■ **Challenge**
Format the material from its start through the line containing "coord(151,236)", inclusive, as a numbered list with blank lines omitted and pictures left out.

■ **Extracted entries**
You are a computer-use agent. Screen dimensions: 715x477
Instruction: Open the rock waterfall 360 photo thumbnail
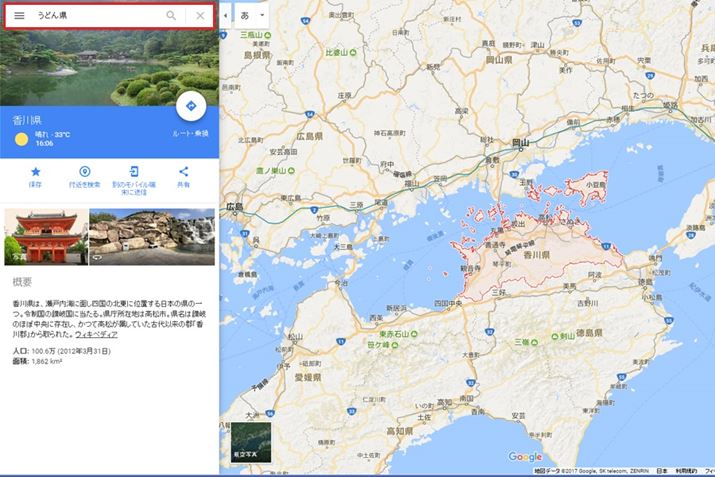coord(151,236)
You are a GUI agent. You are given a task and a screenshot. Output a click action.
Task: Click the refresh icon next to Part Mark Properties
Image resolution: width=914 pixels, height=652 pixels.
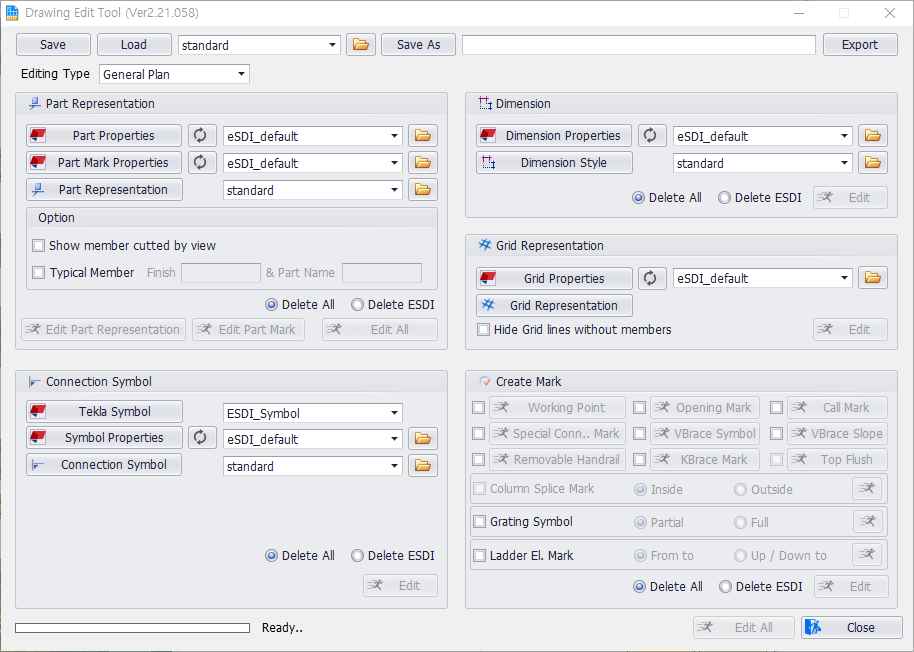202,162
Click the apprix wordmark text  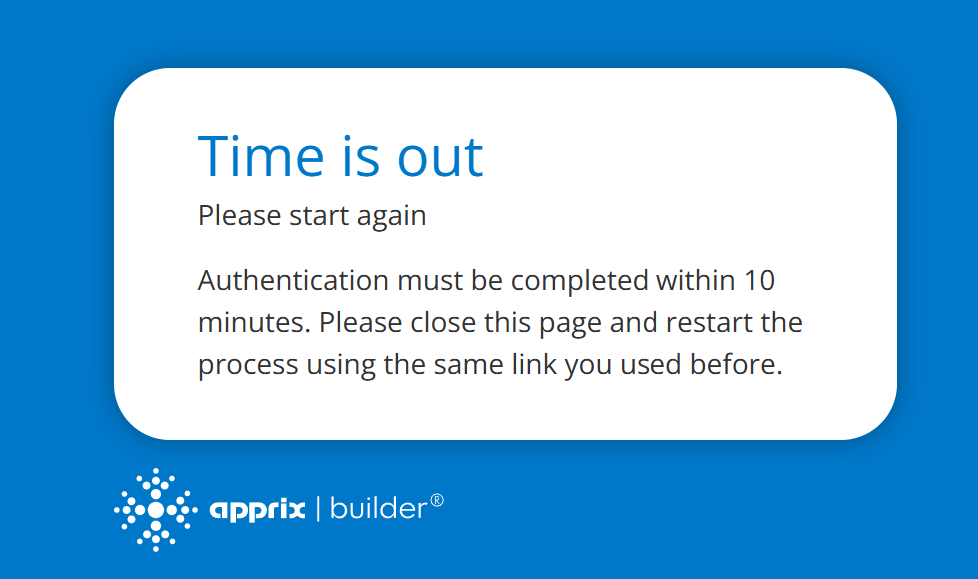click(257, 510)
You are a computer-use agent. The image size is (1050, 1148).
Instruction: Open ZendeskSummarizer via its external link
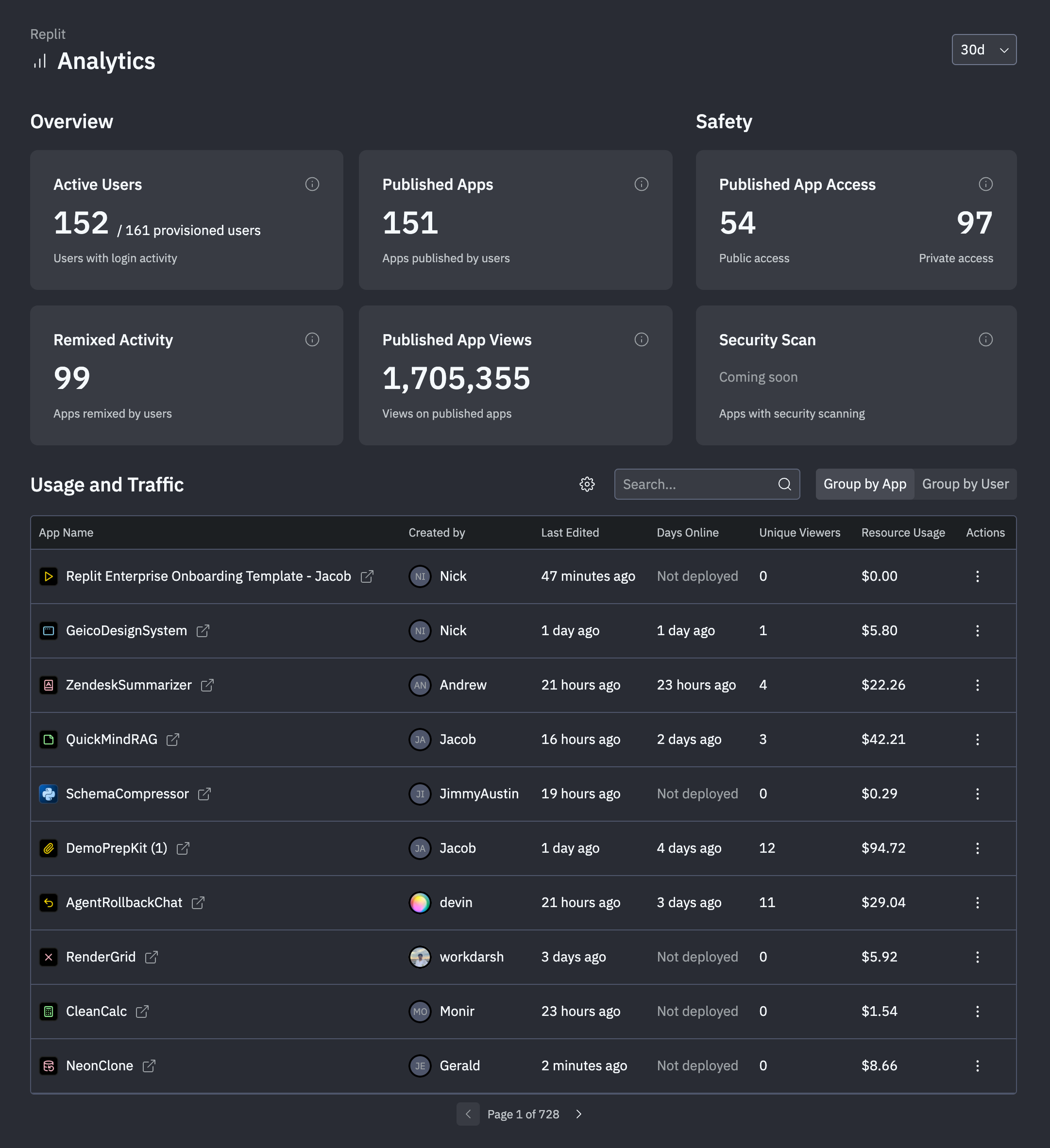coord(208,685)
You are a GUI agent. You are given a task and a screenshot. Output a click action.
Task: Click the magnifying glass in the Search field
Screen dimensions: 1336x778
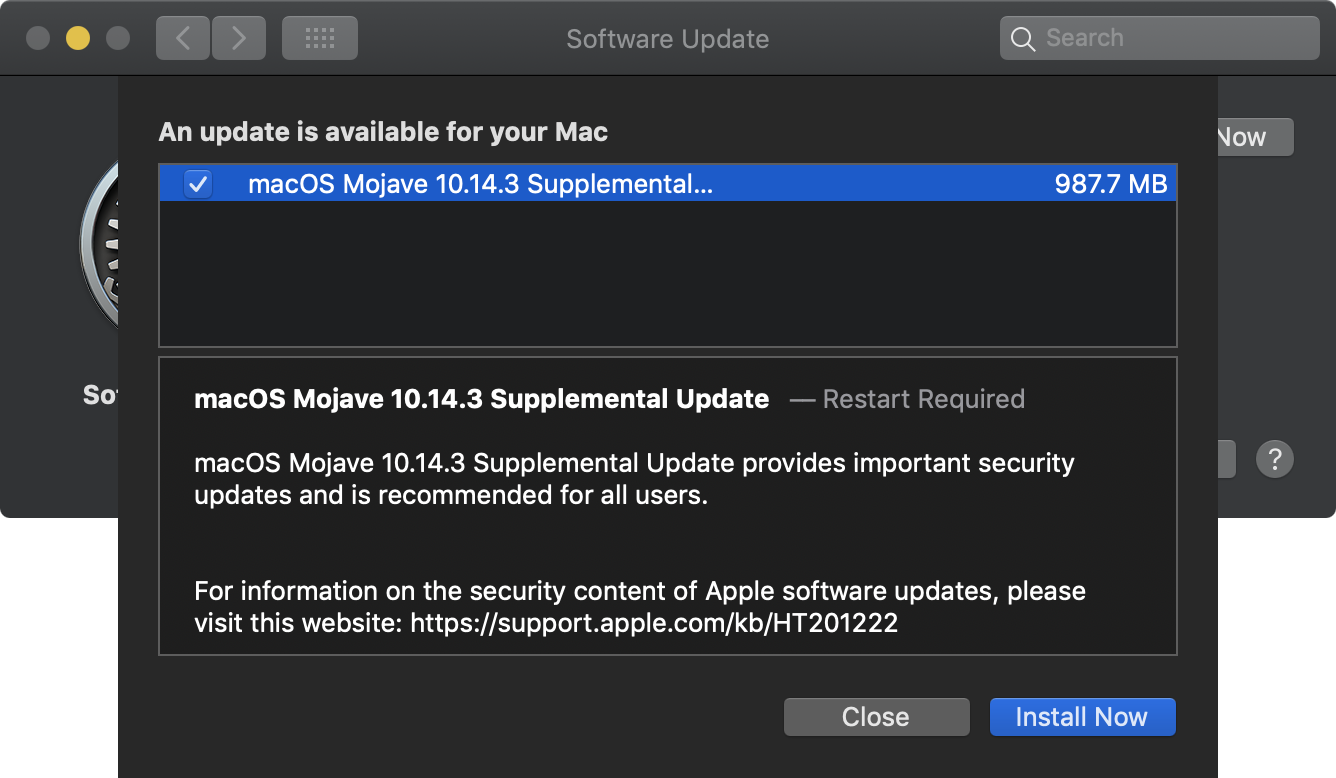pyautogui.click(x=1022, y=38)
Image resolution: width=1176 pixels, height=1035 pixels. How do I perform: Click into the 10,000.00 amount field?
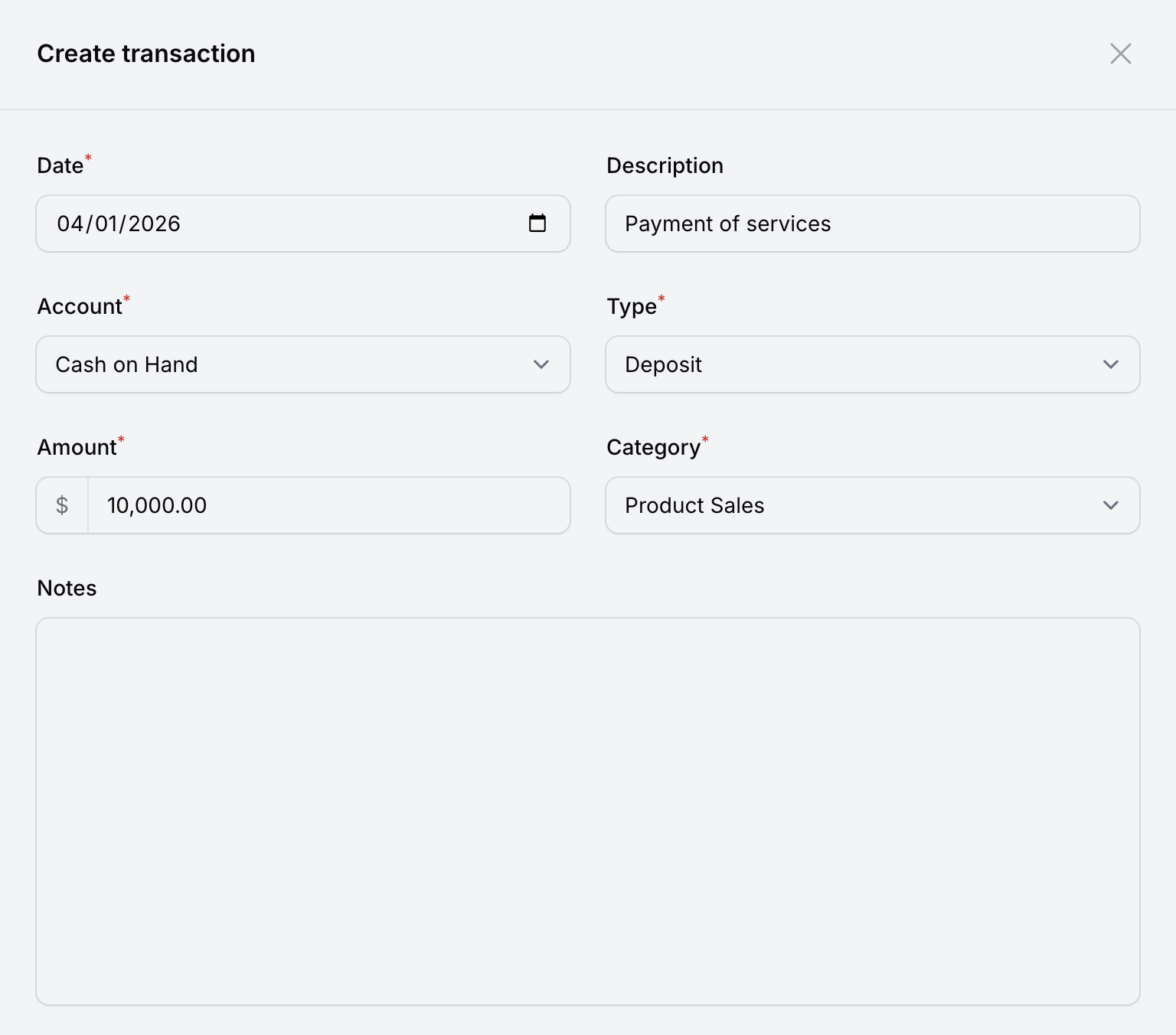coord(329,505)
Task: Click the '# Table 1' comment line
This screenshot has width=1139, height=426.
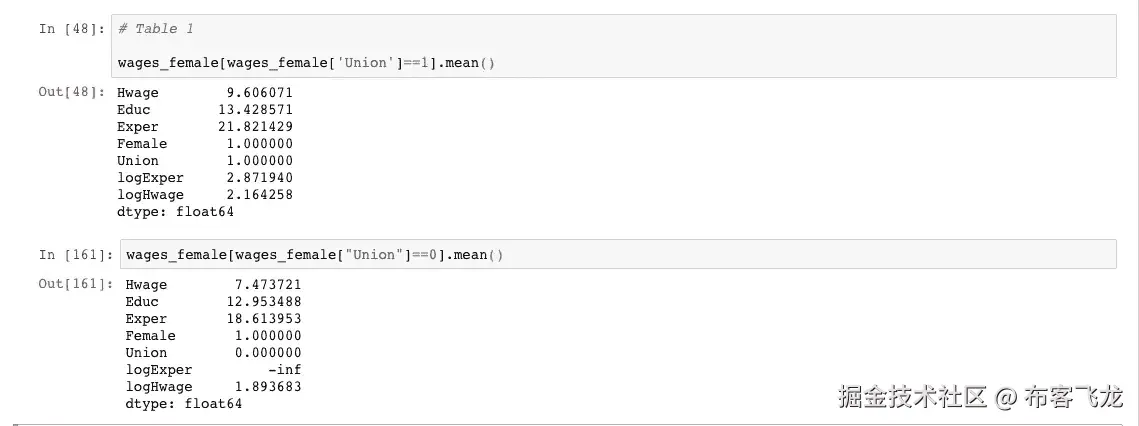Action: click(x=156, y=29)
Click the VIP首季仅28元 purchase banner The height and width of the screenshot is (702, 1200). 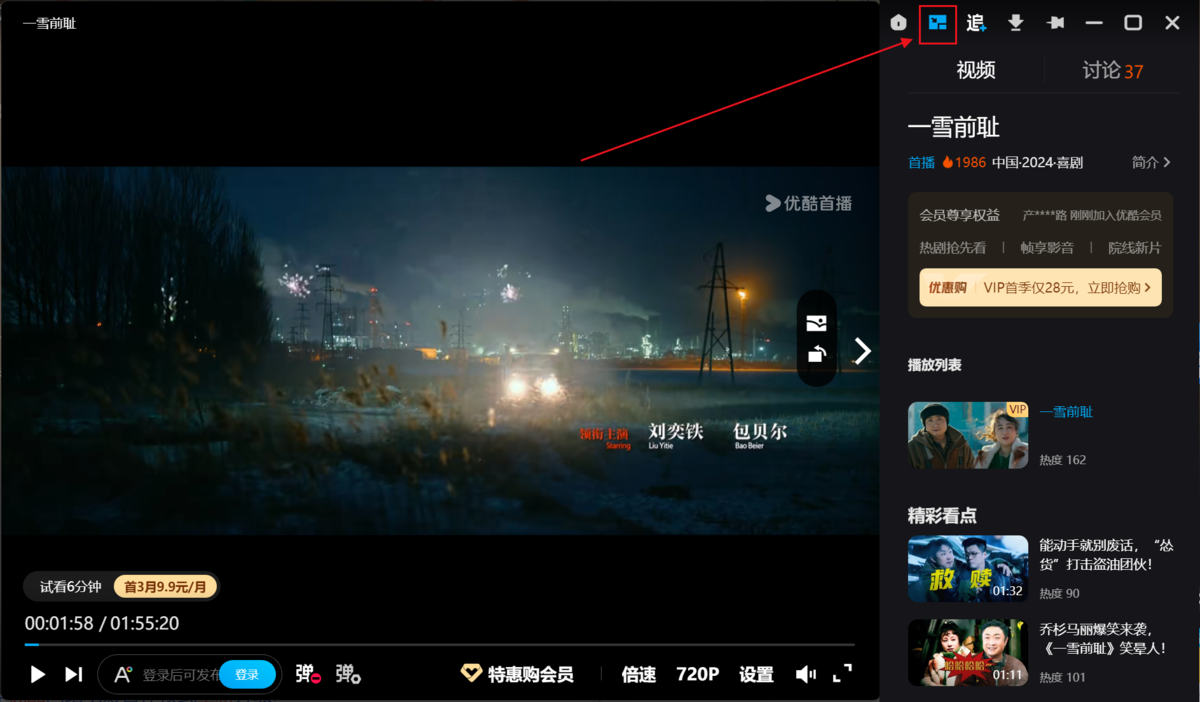pos(1040,287)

■ **Task output**
1. You are a computer-use agent. Screen dimensions: 715x477
2. Instruction: Open the rock waterfall 360 photo thumbnail
3. coord(151,236)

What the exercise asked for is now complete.